Loading data and standardization

In [15]:
X_train = np.load('X_train.npy')
X_test = np.load('X_test.npy')
y_train = np.load('y_train.npy')
y_test = np.load('y_test.npy')

std = StandardScaler()
X_train_std = std.fit_transform(X_train)
X_test_std = std.transform(X_test)

Our 1st model is going to be the ridge linear model.
We are going to use the RandomizedSearchCV to find the best hyperparameters for our model

In [16]:
def ridge_regression(X_train, y_train, X_test, y_test):
    random_search = RandomizedSearchCV(Ridge(),
                                        {'alpha': np.logspace(-4, 4, 50)},
                                        n_iter=50,
                                        scoring='r2',
                                        random_state=2804)
    random_search.fit(X_train, y_train)
    best_model = random_search.best_estimator_
    y_test_pred = best_model.predict(X_test)

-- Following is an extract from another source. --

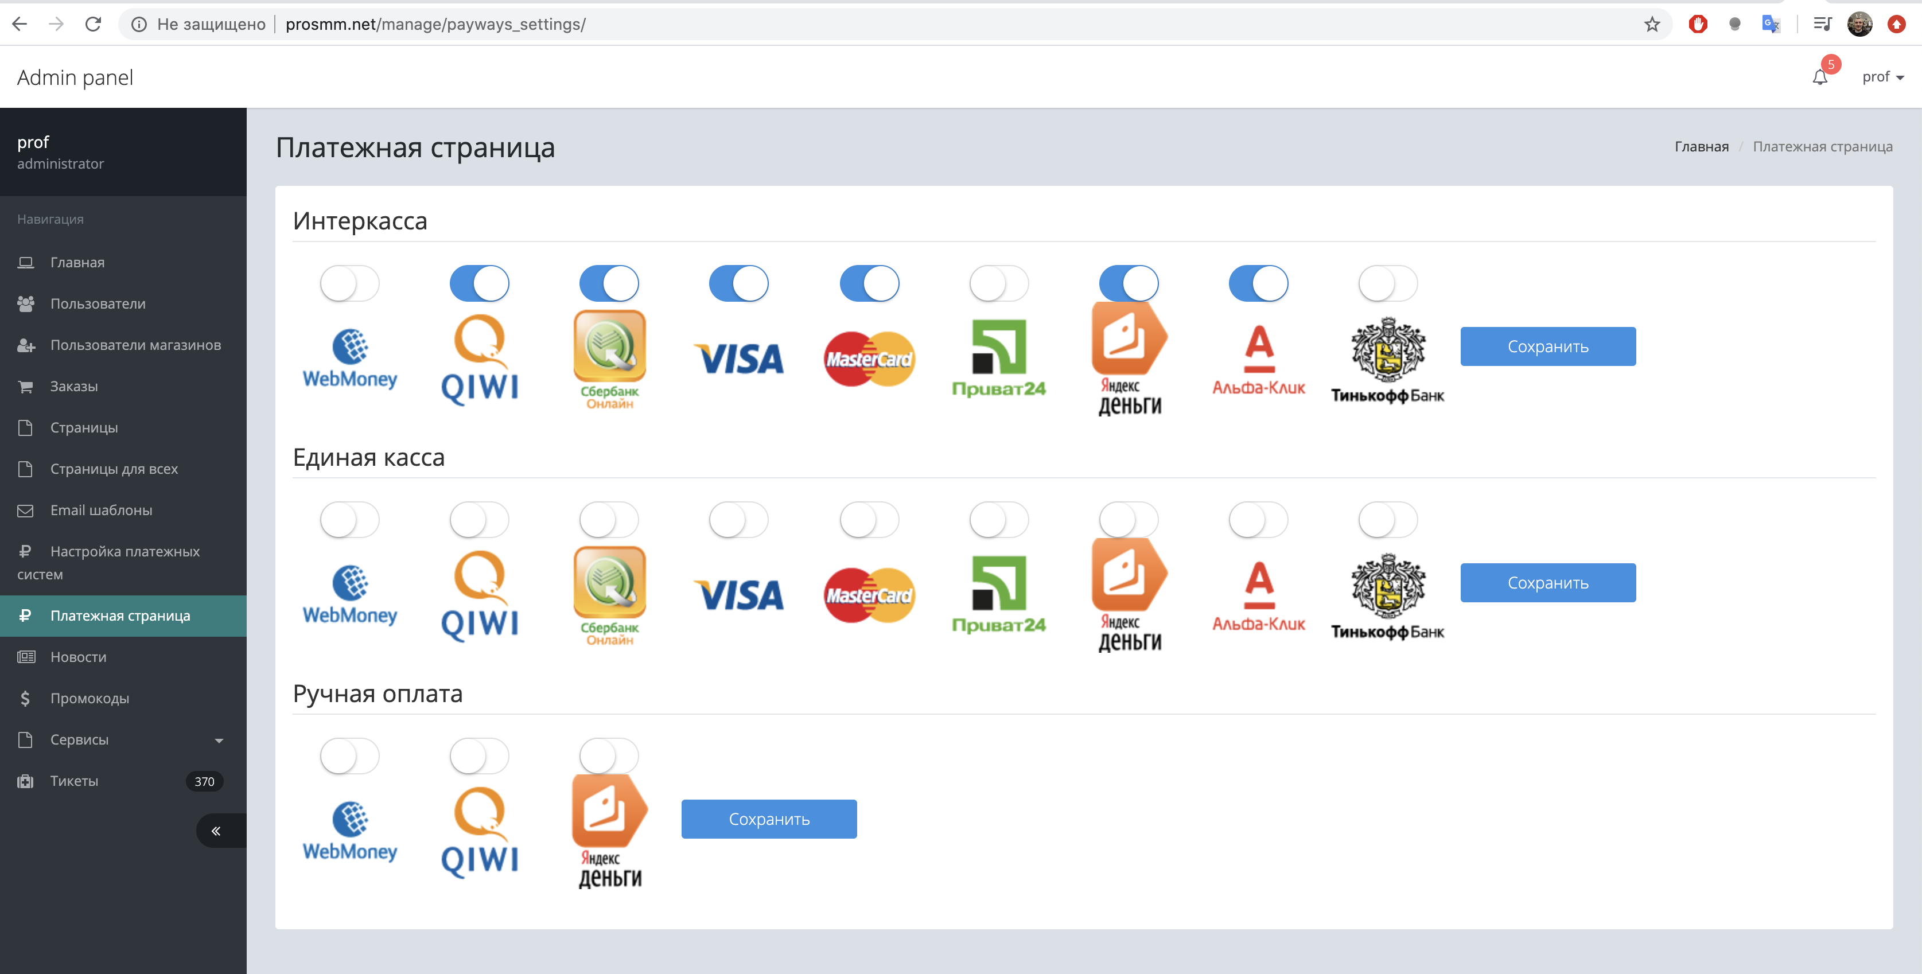
Task: Reload the page with browser refresh icon
Action: pos(93,25)
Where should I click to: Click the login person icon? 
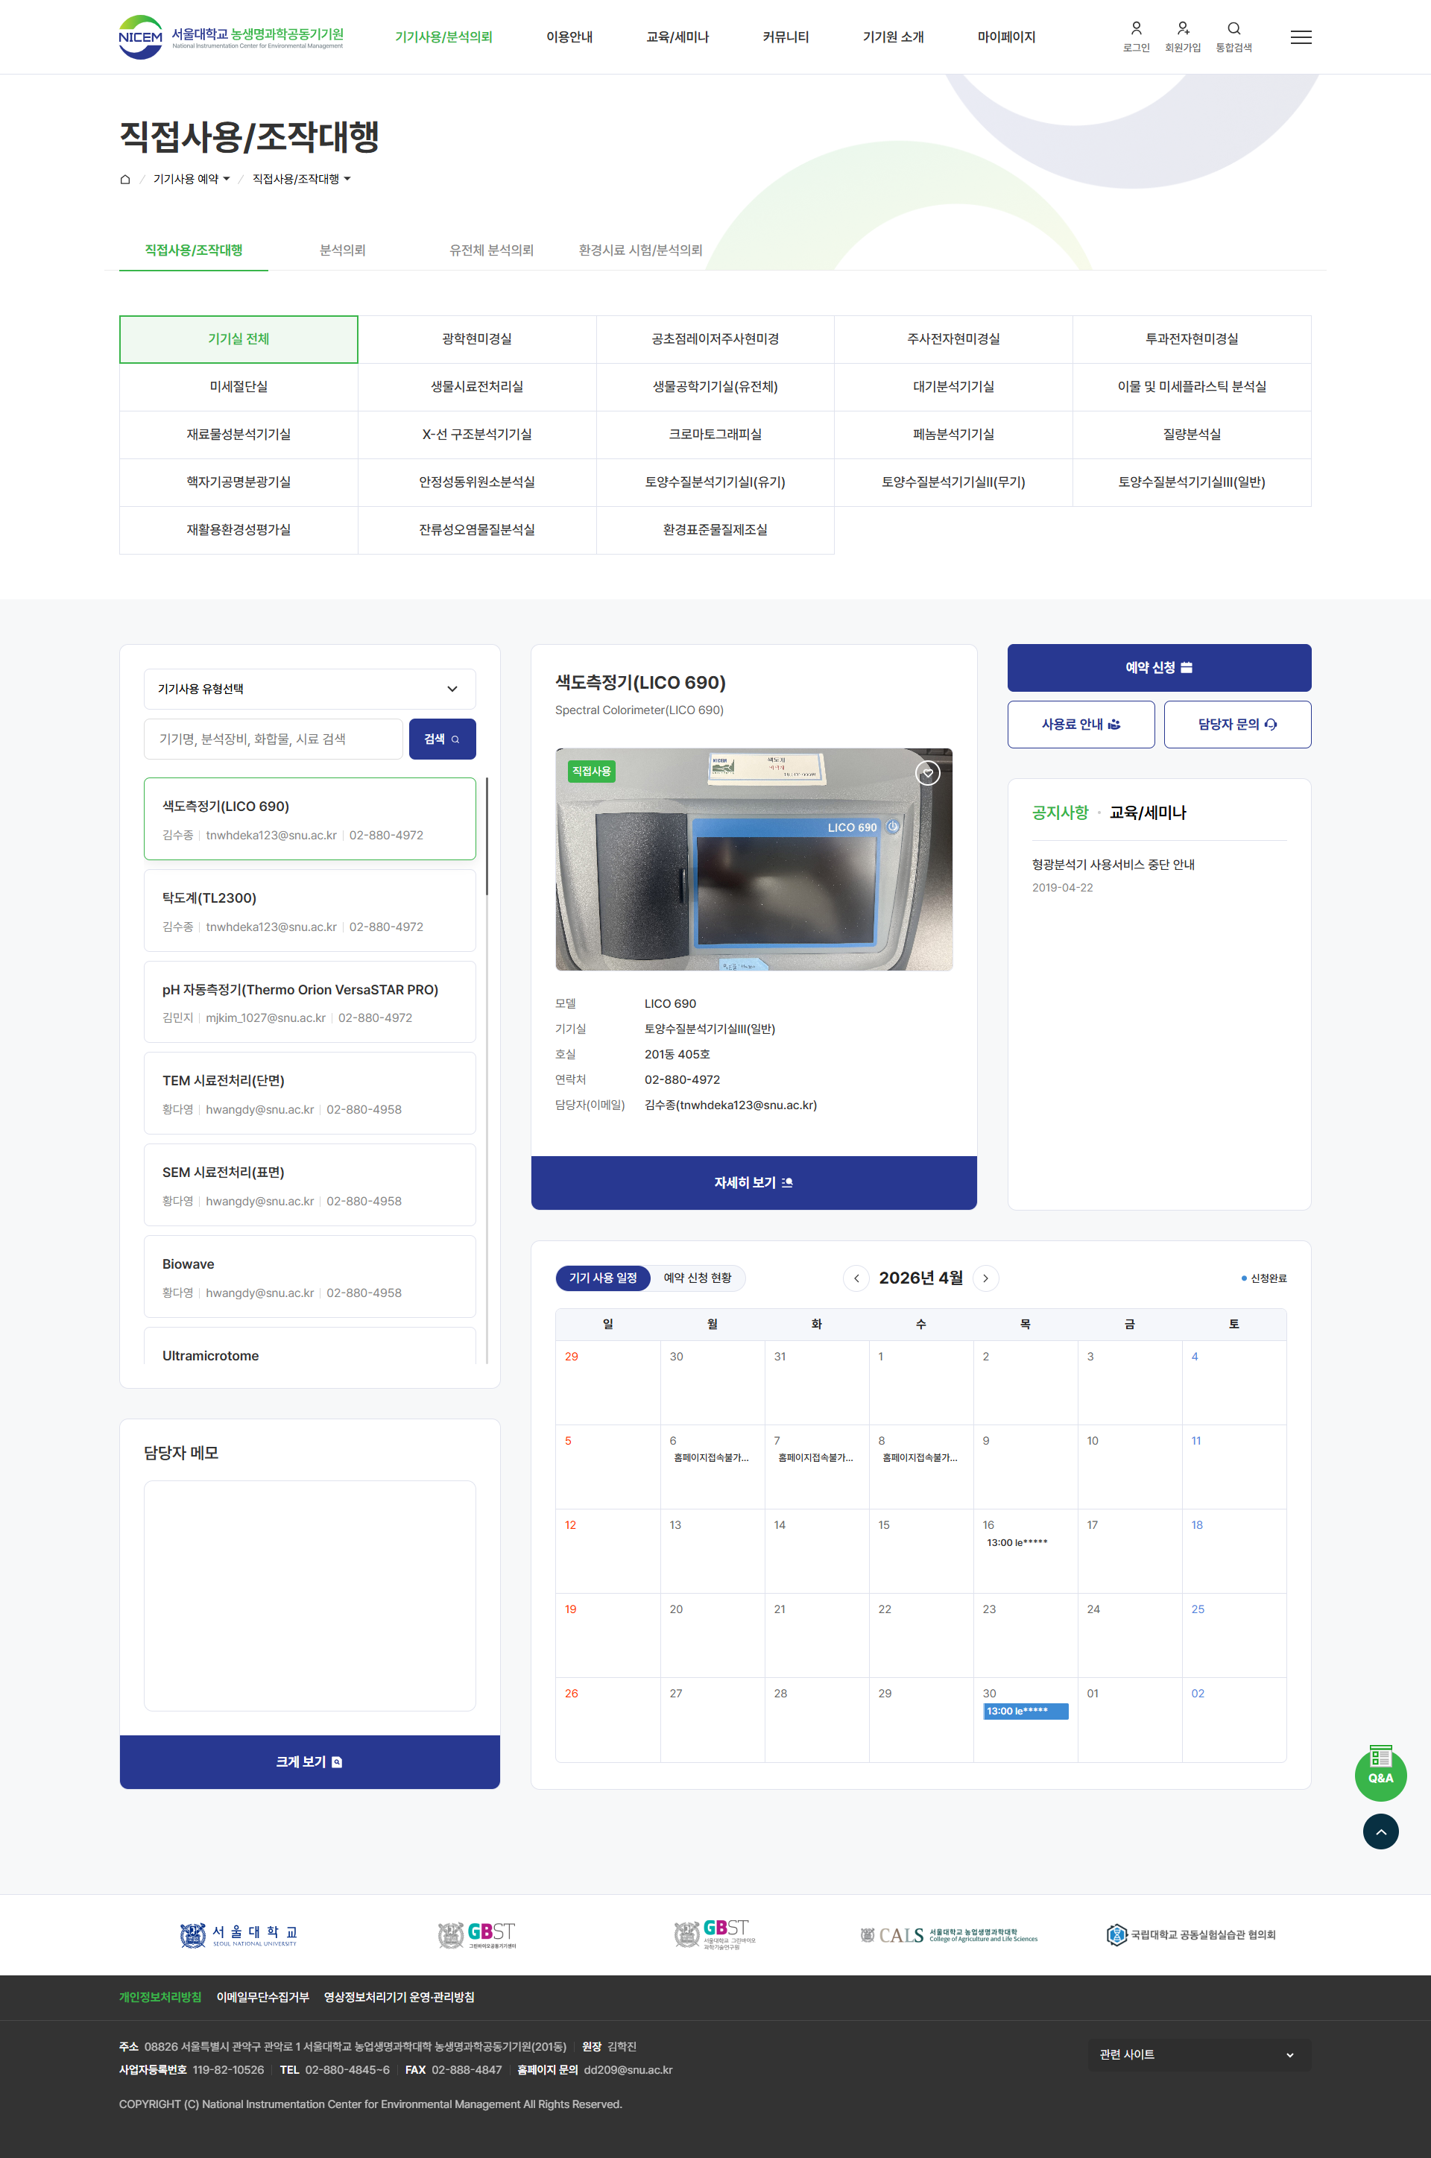click(1135, 29)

    test_r2_score = r2_score(y_test, y_test_pred)
    return best_model, test_r2_score

In [None]:
b_ridge, ridge_r2 = ridge_regression(X_train_std, y_train, X_test_std, y_test)

print(f"Ridge Regression Test R^2 Score: {ridge_r2}")

### Interpretation of results of Ridge method

We obtain a score of 0.59. This is a lot less than what we wanted (0.85).

In [None]:
def lasso_regression(X_train, y_train, X_test, y_test):
    grid_search = RandomizedSearchCV(Lasso(max_iter=10000),
                                {'alpha': np.logspace(-4, -1, 15)},
                                n_iter=15,
                                scoring='r2',
                                random_state=2804)
    grid_search.fit(X_train, y_train)
    best_model = grid_search.best_estimator_
    y_test_pred = best_model.predict(X_test)
    
    test_r2_score = r2_score(y_test, y_test_pred)
    return best_model, test_r2_score

In [None]:
b_lasso, lasso_r2 = lasso_regression(X_train_std, y_train, X_test_std, y_test)

print(f"Lasso Regression Test R^2 Score: {lasso_r2}")

### Interpretation of results of Lasso method and comparison

We obtain a score of 0.88. This is a lot more than the ridge method.
We can explain this difference because the Lasso method select the most relevant features for predicting the target variable.
This difference in performance highlights the importance of choosing the appropriate method.